Input for this task:

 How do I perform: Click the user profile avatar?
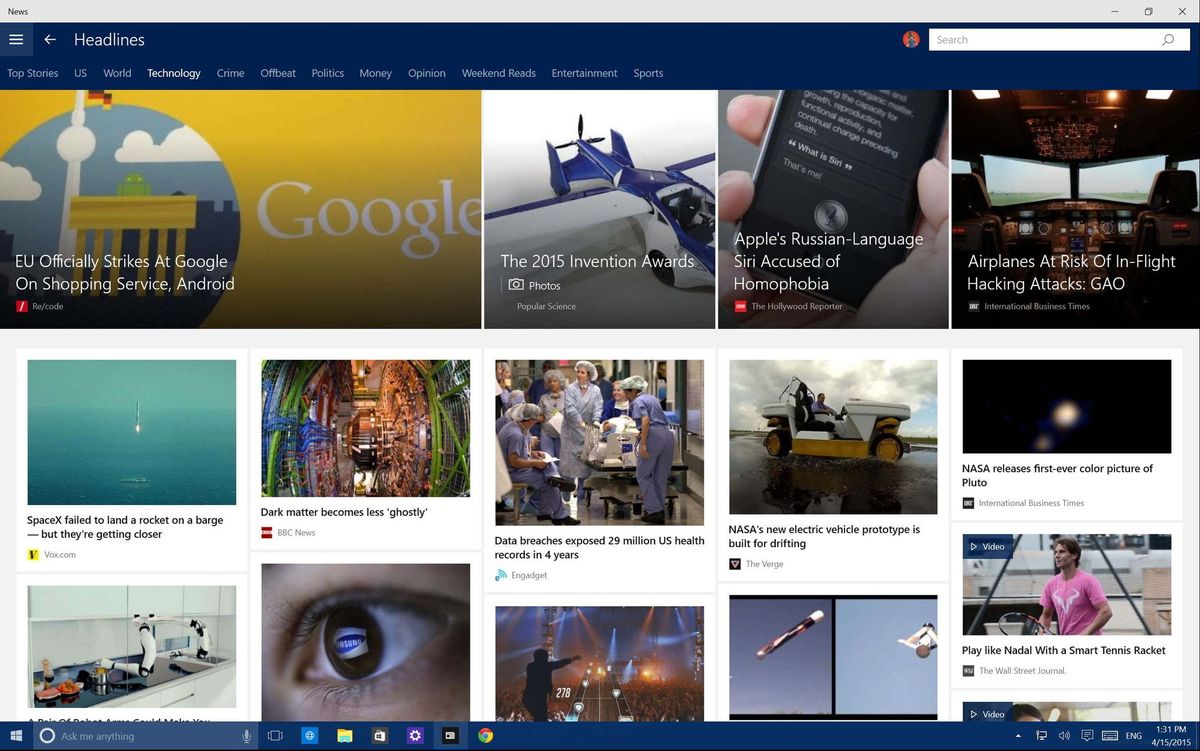pyautogui.click(x=910, y=39)
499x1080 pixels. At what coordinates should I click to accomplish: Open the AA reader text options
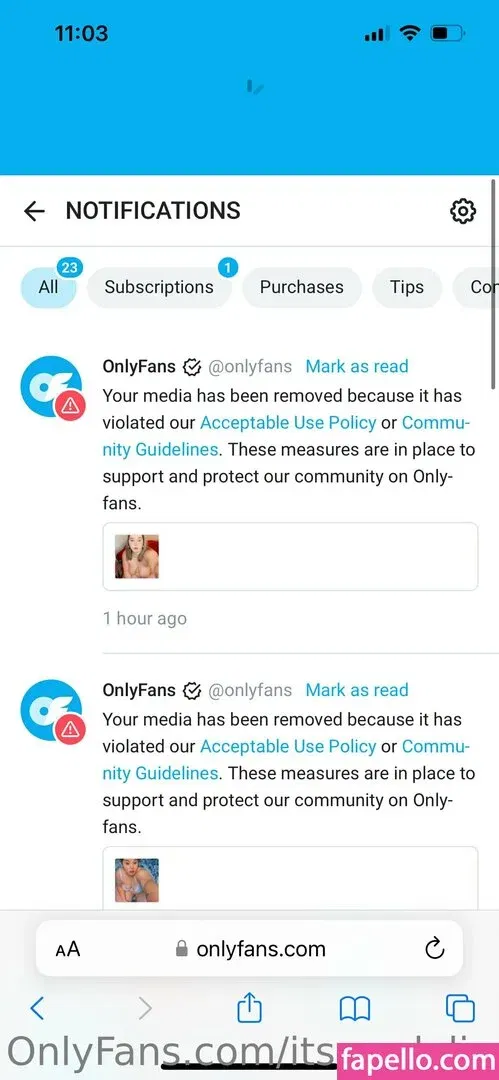[68, 949]
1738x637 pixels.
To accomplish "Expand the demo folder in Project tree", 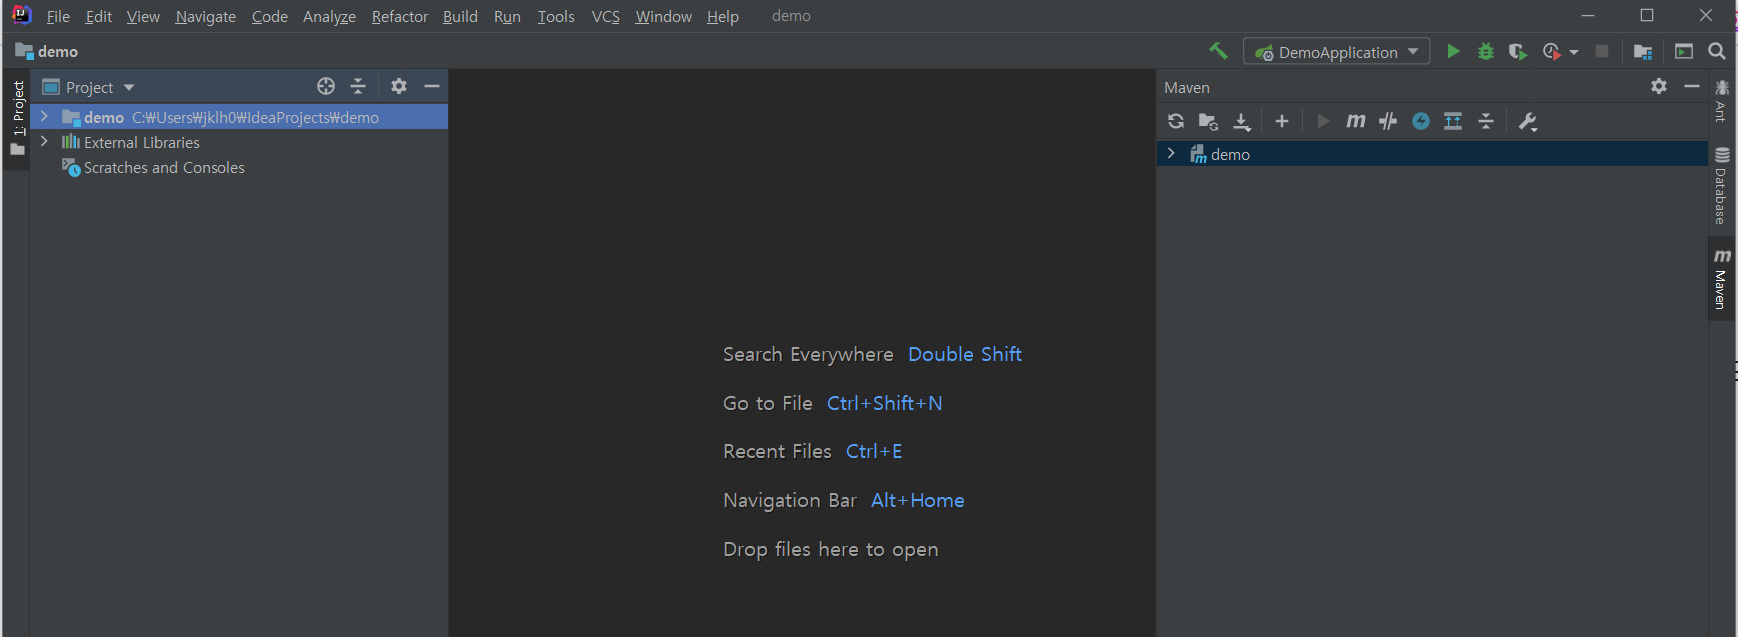I will click(44, 117).
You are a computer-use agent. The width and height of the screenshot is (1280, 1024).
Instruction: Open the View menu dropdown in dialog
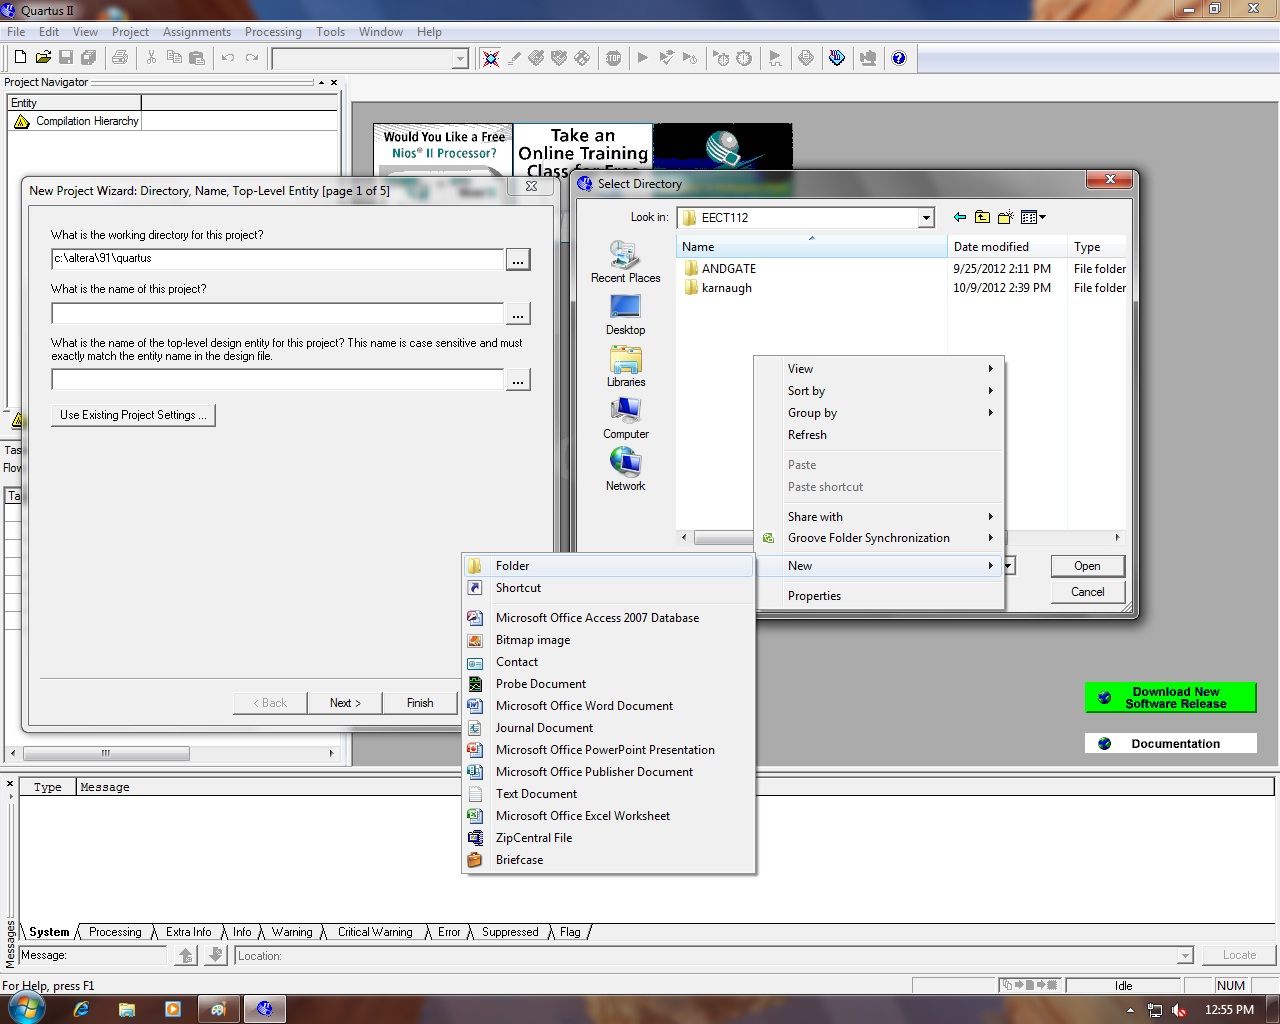pyautogui.click(x=1033, y=217)
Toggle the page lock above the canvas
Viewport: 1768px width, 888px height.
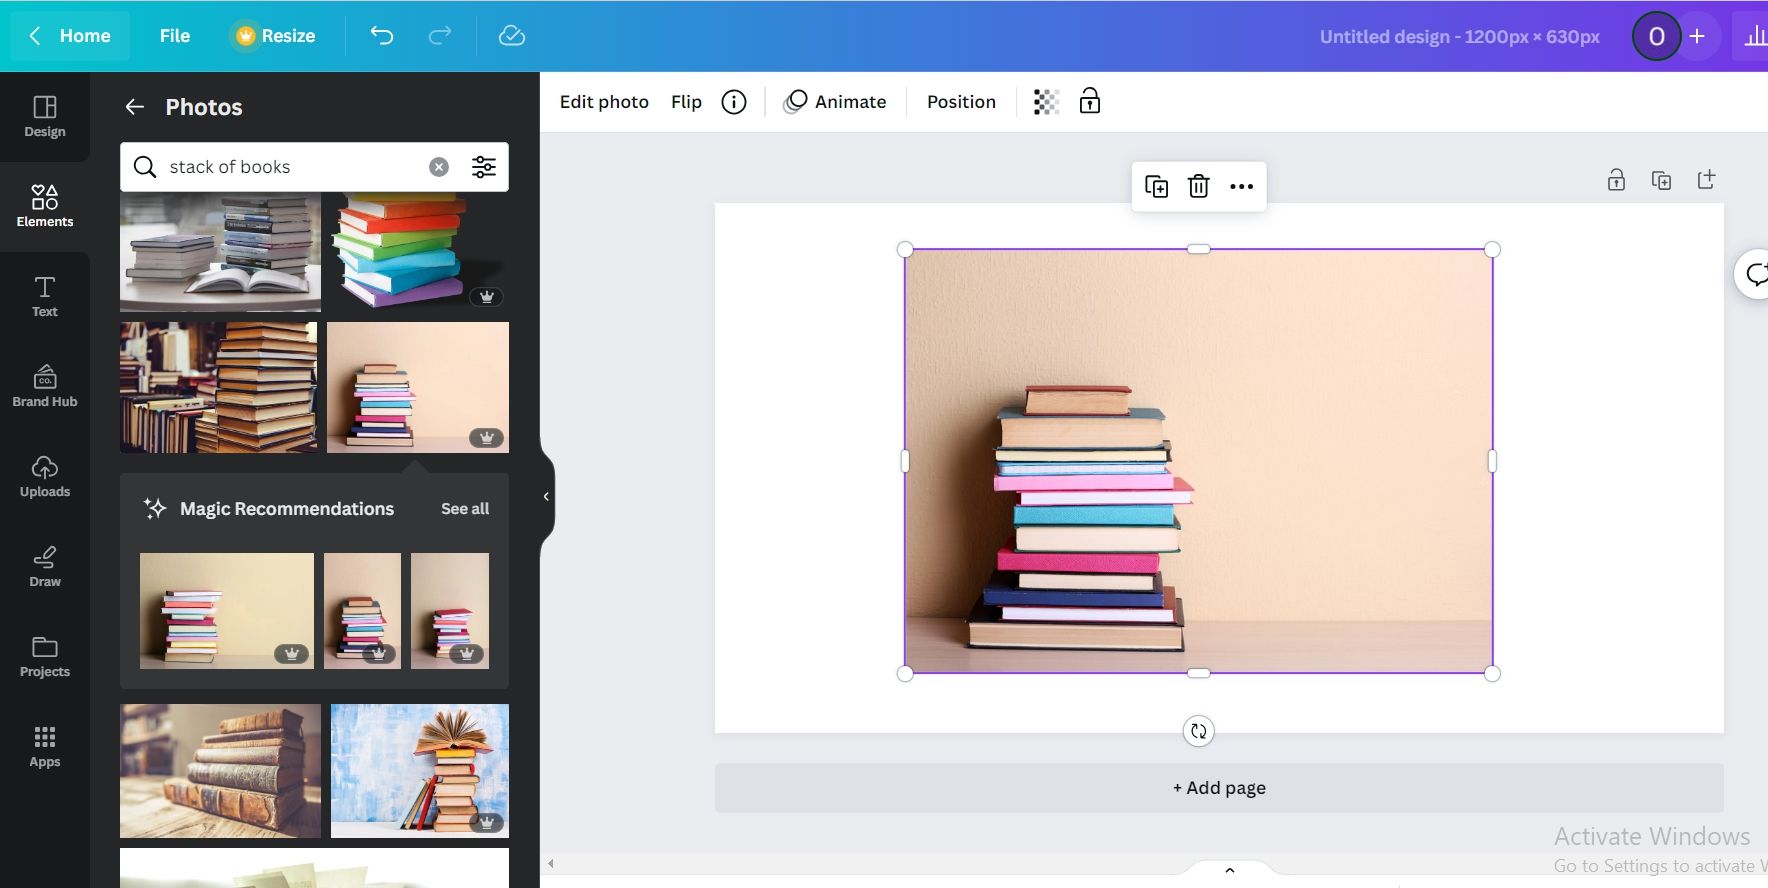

What you are asked to do: Transcribe exactly, and only, the lines from the line with "You are a computer-use" through the last line of the records, inclusive; the pictures do not belong in the copy.

Result of this task:
You are a computer-use agent. The width and height of the screenshot is (1280, 1024).
Instruction: Open the View menu dropdown in dialog
pyautogui.click(x=1033, y=217)
Toggle the page lock above the canvas
Viewport: 1768px width, 888px height.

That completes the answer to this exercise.